How to complete this task: Given the listing below, the answer must be only the number of lines containing the string "agent".

==============================

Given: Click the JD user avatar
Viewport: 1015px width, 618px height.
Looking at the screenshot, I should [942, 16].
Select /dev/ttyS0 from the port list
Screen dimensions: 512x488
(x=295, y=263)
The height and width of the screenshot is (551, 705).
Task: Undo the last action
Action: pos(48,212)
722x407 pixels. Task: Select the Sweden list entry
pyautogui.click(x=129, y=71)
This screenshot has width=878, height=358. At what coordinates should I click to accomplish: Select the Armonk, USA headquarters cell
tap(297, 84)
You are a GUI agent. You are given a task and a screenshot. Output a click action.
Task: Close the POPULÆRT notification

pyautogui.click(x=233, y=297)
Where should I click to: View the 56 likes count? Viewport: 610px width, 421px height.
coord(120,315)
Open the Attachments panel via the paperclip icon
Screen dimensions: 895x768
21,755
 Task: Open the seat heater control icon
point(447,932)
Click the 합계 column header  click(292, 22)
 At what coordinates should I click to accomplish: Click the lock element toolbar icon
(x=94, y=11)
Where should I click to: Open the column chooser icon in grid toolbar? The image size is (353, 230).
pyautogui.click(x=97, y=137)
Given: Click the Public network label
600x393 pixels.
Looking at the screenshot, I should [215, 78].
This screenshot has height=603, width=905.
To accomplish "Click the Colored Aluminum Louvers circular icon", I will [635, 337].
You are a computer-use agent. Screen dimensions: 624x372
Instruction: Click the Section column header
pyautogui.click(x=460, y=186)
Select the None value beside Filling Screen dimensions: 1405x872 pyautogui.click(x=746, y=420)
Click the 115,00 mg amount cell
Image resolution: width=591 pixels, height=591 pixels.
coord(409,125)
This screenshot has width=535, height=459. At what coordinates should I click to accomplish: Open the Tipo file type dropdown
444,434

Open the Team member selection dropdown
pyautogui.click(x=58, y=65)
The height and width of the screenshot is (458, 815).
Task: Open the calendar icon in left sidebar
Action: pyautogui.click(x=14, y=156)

==============================

Answer to the exercise: 2